A recent report by Arthur AI, a prominent machine learning monitoring platform, awarded some of the leading AI models in the tech industry:
OpenAI’s GPT-4: Best at math.
Meta’s Llama 2: Average performer.
Anthropic’s Claude 2: Top in recognizing its own limitations.
Cohere AI: Most frequent hallucinator and often confidently incorrect.
Amid rising concerns over AI-driven misinformation, especially in the wake of the upcoming 2024 U.S. presidential election, this report aims to shed light on the "hallucination rates" of these models. Instead of merely ranking them, the study delves deeper into where these AI models might provide erroneous information. As Adam Wenchel, the CEO of Arthur, puts it, it's about understanding their performance beyond a leaderboard.

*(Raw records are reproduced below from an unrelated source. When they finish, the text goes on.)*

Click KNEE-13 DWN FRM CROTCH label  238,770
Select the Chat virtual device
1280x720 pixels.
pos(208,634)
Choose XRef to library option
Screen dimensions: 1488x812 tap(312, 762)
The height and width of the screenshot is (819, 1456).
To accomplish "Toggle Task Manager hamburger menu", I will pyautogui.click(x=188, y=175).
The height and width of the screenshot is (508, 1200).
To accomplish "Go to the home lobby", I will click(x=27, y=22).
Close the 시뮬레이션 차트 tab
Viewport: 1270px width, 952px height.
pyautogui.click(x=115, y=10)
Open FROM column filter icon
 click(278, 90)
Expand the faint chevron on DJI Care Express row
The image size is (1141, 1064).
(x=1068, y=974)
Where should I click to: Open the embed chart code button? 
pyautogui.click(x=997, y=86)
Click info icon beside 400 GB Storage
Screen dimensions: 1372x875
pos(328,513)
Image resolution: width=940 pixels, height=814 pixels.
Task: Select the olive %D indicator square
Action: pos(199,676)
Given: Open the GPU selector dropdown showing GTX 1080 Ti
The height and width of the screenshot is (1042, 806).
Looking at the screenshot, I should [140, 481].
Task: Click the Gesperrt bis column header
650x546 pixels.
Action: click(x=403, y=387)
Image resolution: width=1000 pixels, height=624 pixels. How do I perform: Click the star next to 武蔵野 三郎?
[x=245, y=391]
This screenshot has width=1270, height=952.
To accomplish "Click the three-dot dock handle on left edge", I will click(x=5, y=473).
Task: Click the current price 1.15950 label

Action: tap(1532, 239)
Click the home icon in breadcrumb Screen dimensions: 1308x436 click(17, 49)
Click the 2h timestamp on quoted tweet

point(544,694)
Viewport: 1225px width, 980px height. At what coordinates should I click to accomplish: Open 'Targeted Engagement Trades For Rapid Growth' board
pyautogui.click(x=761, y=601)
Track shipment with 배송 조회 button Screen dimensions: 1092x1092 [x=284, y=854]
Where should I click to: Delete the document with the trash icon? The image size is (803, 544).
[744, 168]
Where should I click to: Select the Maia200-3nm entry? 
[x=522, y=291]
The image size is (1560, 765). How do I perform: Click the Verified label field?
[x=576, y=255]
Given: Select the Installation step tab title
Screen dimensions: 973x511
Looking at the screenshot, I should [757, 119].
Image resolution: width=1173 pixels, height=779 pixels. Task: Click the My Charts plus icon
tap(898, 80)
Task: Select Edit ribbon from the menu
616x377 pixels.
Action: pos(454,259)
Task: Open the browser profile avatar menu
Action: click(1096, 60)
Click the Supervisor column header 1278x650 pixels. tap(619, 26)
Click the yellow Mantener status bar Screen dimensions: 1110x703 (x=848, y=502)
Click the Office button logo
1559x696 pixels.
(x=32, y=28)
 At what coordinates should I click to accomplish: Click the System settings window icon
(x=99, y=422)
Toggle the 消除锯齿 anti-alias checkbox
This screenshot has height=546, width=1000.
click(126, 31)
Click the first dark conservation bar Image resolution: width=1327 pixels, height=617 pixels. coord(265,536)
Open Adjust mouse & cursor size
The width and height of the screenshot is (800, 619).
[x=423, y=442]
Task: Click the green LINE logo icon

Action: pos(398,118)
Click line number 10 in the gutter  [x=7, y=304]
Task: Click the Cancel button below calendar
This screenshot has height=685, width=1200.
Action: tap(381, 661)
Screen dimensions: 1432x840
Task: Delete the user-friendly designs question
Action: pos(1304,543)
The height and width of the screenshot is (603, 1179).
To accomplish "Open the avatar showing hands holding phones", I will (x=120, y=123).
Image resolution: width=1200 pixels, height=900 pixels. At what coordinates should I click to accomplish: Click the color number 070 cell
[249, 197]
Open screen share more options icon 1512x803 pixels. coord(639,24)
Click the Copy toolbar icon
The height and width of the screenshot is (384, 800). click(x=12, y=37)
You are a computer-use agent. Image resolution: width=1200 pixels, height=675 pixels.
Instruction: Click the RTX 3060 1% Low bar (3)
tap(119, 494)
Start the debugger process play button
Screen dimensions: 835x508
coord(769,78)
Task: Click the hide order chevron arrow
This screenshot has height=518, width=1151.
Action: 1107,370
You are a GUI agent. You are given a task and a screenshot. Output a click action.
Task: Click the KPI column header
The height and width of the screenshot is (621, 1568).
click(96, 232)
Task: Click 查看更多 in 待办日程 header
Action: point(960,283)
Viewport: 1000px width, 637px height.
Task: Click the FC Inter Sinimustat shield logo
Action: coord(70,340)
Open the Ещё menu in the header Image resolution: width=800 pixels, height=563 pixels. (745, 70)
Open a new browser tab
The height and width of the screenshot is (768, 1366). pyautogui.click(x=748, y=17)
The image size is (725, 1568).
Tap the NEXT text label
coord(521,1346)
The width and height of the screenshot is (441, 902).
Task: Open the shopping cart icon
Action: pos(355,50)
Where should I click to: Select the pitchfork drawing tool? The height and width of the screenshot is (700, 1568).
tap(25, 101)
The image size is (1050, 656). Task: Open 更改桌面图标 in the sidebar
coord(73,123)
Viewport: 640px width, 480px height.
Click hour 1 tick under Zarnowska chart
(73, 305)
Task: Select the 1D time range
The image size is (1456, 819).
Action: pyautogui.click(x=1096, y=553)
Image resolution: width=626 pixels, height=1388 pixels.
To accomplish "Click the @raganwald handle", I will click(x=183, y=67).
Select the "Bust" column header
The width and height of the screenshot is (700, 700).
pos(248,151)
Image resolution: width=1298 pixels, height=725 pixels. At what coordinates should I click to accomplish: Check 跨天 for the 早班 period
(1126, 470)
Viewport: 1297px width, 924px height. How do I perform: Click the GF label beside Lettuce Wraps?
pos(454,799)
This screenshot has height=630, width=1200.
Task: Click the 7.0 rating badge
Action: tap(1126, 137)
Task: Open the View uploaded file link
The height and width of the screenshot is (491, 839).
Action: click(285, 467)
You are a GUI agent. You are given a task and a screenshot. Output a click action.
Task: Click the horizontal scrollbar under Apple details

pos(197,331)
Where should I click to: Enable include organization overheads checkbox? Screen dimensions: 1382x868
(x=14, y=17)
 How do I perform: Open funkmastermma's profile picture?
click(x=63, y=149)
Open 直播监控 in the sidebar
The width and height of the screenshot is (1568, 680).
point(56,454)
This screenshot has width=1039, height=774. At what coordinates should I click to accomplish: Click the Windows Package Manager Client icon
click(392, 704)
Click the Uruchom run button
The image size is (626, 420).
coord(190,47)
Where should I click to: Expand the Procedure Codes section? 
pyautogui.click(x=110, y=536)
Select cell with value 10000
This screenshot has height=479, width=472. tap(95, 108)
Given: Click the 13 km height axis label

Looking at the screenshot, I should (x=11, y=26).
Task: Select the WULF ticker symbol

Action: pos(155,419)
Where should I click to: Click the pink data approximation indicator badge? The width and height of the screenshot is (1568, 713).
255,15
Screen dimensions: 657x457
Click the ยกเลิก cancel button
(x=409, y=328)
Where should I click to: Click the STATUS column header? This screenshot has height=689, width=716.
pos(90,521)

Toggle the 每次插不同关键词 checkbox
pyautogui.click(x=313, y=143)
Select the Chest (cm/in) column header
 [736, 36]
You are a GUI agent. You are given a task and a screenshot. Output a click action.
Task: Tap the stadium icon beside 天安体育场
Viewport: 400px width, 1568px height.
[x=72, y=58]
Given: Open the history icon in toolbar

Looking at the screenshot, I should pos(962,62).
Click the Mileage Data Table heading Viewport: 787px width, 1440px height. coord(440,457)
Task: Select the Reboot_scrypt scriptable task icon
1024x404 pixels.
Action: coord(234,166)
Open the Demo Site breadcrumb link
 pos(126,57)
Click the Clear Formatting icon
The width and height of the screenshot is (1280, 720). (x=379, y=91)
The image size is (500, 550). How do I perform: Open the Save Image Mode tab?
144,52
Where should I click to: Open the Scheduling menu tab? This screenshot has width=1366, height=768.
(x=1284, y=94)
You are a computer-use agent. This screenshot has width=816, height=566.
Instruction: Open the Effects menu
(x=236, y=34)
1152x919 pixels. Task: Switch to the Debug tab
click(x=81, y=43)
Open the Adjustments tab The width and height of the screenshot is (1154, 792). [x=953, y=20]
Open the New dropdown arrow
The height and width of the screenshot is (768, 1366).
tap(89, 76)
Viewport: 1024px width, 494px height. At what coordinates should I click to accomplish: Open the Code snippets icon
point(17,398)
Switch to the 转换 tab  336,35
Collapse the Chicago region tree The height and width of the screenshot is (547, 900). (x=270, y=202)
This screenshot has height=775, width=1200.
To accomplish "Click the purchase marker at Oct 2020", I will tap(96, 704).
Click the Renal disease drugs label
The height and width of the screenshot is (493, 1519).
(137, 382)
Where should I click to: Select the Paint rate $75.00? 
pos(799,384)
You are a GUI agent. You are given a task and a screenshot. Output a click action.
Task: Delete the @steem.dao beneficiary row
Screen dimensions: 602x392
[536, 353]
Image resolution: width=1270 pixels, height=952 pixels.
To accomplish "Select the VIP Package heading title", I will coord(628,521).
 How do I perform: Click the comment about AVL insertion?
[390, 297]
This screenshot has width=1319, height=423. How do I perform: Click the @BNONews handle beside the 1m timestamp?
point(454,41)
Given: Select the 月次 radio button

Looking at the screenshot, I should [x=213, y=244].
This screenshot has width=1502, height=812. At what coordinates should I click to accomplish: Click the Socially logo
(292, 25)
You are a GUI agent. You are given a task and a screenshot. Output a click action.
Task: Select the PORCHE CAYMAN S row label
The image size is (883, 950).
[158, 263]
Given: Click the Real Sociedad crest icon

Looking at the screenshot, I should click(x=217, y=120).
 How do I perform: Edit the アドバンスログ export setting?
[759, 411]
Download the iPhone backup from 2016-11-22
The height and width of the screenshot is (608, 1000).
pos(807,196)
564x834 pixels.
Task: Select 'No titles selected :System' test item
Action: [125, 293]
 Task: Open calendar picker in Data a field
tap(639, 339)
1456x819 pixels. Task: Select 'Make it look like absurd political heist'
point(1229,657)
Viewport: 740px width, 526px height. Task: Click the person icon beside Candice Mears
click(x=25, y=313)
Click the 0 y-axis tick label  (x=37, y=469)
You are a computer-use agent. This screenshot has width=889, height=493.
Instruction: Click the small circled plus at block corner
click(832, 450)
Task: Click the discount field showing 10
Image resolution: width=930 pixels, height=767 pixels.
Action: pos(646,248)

AI hallucinations, a term used when AI systems fabricate data or present fiction as fact, have recently caused controversy. Notably, ChatGPT was found citing incorrect cases in a legal document, leading to potential penalties for the attorneys involved.
Arthur AI's study involved challenging these models with complex questions that required multiple layers of reasoning. When tested on math, U.S. presidents, and Moroccan politics, GPT-4 outperformed its competitors, and even improved on its predecessor, GPT-3.5, by reducing its hallucination rate by 33%-50%, depending on the subject.
However, in a twist, Claude 2 surpassed GPT-4 in questions about U.S. presidents, taking the top spot for accuracy. When it came to Moroccan politics, GPT-4 reclaimed the lead, while both Claude 2 and Llama 2 predominantly abstained from answering.
Another facet of the study was to see if these AI models would use cautionary phrases to indicate their non-human nature, such as "As an AI model, I cannot provide opinions."
Interestingly, GPT-4 showed a 50% spike in such hedging compared to GPT-3.5, making it seem less user-friendly. Cohere AI, on the other hand, didn’t hedge its bets in its replies. Claude 2 excelled in self-awareness, answering only when it had reliable training data.
Wenchel emphasized the need for users and companies to test these models based on their specific requirements, underscoring the importance of understanding AI performance in real-world applications rather than just benchmarks.